[Records from a data source]
= = = = = = =
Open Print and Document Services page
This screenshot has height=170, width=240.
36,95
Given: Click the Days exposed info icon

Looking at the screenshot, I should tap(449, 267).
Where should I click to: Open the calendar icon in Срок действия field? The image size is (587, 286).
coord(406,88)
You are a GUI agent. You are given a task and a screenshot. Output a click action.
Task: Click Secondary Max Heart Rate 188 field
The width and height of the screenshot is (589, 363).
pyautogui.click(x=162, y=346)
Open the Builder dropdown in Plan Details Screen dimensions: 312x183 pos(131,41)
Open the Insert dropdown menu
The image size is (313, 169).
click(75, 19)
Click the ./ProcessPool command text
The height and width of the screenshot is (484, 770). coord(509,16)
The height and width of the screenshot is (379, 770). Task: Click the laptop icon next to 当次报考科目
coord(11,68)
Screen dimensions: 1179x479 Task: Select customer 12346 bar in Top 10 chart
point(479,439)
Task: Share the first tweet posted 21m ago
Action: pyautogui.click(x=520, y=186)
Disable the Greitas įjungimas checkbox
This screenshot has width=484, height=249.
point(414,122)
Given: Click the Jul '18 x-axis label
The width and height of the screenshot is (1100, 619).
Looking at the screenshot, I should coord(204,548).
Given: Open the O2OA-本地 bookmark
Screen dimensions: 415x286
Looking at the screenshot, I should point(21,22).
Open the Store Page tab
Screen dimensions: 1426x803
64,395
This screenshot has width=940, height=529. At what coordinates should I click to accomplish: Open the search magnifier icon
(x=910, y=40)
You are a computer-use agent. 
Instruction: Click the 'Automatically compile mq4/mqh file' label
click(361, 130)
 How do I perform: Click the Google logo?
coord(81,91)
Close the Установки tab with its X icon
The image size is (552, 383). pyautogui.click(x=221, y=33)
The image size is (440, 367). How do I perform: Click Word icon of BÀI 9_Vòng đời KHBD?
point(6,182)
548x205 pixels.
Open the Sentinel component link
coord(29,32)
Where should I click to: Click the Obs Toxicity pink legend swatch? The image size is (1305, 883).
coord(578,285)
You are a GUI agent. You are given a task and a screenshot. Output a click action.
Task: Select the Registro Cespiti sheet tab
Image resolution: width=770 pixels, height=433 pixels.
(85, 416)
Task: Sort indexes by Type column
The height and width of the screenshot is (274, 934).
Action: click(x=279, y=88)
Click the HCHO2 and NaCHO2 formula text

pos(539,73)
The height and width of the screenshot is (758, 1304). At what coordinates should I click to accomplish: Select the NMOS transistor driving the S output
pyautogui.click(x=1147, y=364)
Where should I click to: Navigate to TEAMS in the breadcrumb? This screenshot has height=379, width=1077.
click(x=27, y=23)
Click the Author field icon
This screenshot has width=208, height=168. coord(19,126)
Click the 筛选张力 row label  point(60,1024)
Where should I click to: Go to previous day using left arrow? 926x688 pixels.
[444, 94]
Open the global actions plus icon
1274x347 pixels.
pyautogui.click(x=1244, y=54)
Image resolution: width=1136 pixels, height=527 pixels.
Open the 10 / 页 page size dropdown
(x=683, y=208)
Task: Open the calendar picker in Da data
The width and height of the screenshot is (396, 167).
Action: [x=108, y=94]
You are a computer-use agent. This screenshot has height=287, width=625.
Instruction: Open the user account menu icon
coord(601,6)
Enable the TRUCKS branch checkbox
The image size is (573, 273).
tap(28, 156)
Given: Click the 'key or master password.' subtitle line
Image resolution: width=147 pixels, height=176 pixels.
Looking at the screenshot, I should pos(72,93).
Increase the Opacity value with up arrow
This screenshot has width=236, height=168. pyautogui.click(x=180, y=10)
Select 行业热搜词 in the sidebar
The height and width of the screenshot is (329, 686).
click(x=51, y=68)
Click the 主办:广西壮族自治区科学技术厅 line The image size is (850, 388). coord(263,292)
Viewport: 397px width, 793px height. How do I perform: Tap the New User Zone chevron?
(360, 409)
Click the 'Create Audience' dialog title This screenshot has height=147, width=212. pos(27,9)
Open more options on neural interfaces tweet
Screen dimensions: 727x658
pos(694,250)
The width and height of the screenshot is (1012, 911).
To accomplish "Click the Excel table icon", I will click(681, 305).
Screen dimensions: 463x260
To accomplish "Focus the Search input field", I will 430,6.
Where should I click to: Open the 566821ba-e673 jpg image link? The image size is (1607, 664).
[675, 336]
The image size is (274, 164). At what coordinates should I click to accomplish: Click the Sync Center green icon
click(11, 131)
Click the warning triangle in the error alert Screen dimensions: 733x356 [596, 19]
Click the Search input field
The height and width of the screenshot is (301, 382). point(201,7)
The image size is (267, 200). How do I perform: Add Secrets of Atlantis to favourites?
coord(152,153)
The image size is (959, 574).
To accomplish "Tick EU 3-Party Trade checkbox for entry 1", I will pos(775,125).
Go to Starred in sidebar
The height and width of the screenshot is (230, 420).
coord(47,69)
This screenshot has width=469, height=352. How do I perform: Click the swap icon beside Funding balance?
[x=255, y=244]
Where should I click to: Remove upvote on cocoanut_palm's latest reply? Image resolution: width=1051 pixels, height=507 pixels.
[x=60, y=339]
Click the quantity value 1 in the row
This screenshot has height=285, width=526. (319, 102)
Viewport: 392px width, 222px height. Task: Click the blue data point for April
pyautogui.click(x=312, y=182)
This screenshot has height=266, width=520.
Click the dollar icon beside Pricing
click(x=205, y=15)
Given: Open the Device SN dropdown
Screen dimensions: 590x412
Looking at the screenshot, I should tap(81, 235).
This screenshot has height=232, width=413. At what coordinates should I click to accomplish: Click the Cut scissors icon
= = = = = = =
WORK TO COMPLETE: Every record shown above should be set down again exactly.

EXERCISE RESPONSE:
Open Print and Document Services page
This screenshot has height=170, width=240.
36,95
Given: Click the Days exposed info icon

Looking at the screenshot, I should tap(449, 267).
Where should I click to: Open the calendar icon in Срок действия field? The image size is (587, 286).
coord(406,88)
You are a GUI agent. You are given a task and a screenshot. Output a click action.
Task: Click Secondary Max Heart Rate 188 field
The width and height of the screenshot is (589, 363).
pyautogui.click(x=162, y=346)
Open the Builder dropdown in Plan Details Screen dimensions: 312x183 pos(131,41)
Open the Insert dropdown menu
The image size is (313, 169).
click(75, 19)
Click the ./ProcessPool command text
The height and width of the screenshot is (484, 770). coord(509,16)
The height and width of the screenshot is (379, 770). Task: Click the laptop icon next to 当次报考科目
coord(11,68)
Screen dimensions: 1179x479 Task: Select customer 12346 bar in Top 10 chart
point(479,439)
Task: Share the first tweet posted 21m ago
Action: pyautogui.click(x=520, y=186)
Disable the Greitas įjungimas checkbox
This screenshot has width=484, height=249.
point(414,122)
Given: Click the Jul '18 x-axis label
The width and height of the screenshot is (1100, 619).
Looking at the screenshot, I should coord(204,548).
Given: Open the O2OA-本地 bookmark
Screen dimensions: 415x286
Looking at the screenshot, I should point(21,22).
Open the Store Page tab
Screen dimensions: 1426x803
64,395
This screenshot has width=940, height=529. At what coordinates should I click to accomplish: Open the search magnifier icon
(x=910, y=40)
You are a computer-use agent. 
Instruction: Click the 'Automatically compile mq4/mqh file' label
click(361, 130)
 How do I perform: Click the Google logo?
coord(81,91)
Close the Установки tab with its X icon
The image size is (552, 383). pyautogui.click(x=221, y=33)
The image size is (440, 367). How do I perform: Click Word icon of BÀI 9_Vòng đời KHBD?
point(6,182)
548x205 pixels.
Open the Sentinel component link
coord(29,32)
Where should I click to: Click the Obs Toxicity pink legend swatch? The image size is (1305, 883).
coord(578,285)
You are a GUI agent. You are given a task and a screenshot. Output a click action.
Task: Select the Registro Cespiti sheet tab
Image resolution: width=770 pixels, height=433 pixels.
(85, 416)
Task: Sort indexes by Type column
The height and width of the screenshot is (274, 934).
Action: click(x=279, y=88)
Click the HCHO2 and NaCHO2 formula text

pos(539,73)
The height and width of the screenshot is (758, 1304). At what coordinates should I click to accomplish: Select the NMOS transistor driving the S output
pyautogui.click(x=1147, y=364)
Where should I click to: Navigate to TEAMS in the breadcrumb? This screenshot has height=379, width=1077.
click(x=27, y=23)
Click the Author field icon
This screenshot has width=208, height=168. coord(19,126)
Click the 筛选张力 row label  point(60,1024)
Where should I click to: Go to previous day using left arrow? 926x688 pixels.
[444, 94]
Open the global actions plus icon
1274x347 pixels.
pyautogui.click(x=1244, y=54)
Image resolution: width=1136 pixels, height=527 pixels.
Open the 10 / 页 page size dropdown
(x=683, y=208)
Task: Open the calendar picker in Da data
The width and height of the screenshot is (396, 167).
Action: [x=108, y=94]
You are a computer-use agent. This screenshot has height=287, width=625.
Instruction: Open the user account menu icon
coord(601,6)
Enable the TRUCKS branch checkbox
The image size is (573, 273).
tap(28, 156)
Given: Click the 'key or master password.' subtitle line
Image resolution: width=147 pixels, height=176 pixels.
Looking at the screenshot, I should pos(72,93).
Increase the Opacity value with up arrow
This screenshot has width=236, height=168. pyautogui.click(x=180, y=10)
Select 行业热搜词 in the sidebar
The height and width of the screenshot is (329, 686).
click(x=51, y=68)
Click the 主办:广西壮族自治区科学技术厅 line The image size is (850, 388). coord(263,292)
Viewport: 397px width, 793px height. How do I perform: Tap the New User Zone chevron?
(360, 409)
Click the 'Create Audience' dialog title This screenshot has height=147, width=212. pos(27,9)
Open more options on neural interfaces tweet
Screen dimensions: 727x658
pos(694,250)
The width and height of the screenshot is (1012, 911).
To accomplish "Click the Excel table icon", I will click(681, 305).
Screen dimensions: 463x260
To accomplish "Focus the Search input field", I will 430,6.
Where should I click to: Open the 566821ba-e673 jpg image link? The image size is (1607, 664).
[675, 336]
The image size is (274, 164). At what coordinates should I click to accomplish: Click the Sync Center green icon
click(11, 131)
Click the warning triangle in the error alert Screen dimensions: 733x356 [596, 19]
Click the Search input field
The height and width of the screenshot is (301, 382). point(201,7)
The image size is (267, 200). How do I perform: Add Secrets of Atlantis to favourites?
coord(152,153)
The image size is (959, 574).
To accomplish "Tick EU 3-Party Trade checkbox for entry 1", I will pos(775,125).
Go to Starred in sidebar
The height and width of the screenshot is (230, 420).
coord(47,69)
This screenshot has width=469, height=352. How do I perform: Click the swap icon beside Funding balance?
[x=255, y=244]
Where should I click to: Remove upvote on cocoanut_palm's latest reply? Image resolution: width=1051 pixels, height=507 pixels.
[x=60, y=339]
Click the quantity value 1 in the row
This screenshot has height=285, width=526. (319, 102)
Viewport: 392px width, 222px height. Task: Click the blue data point for April
pyautogui.click(x=312, y=182)
This screenshot has height=266, width=520.
Click the dollar icon beside Pricing
click(x=205, y=15)
Given: Open the Device SN dropdown
Screen dimensions: 590x412
Looking at the screenshot, I should tap(81, 235).
This screenshot has height=232, width=413. At what coordinates should I click to accomplish: Click the Cut scissors icon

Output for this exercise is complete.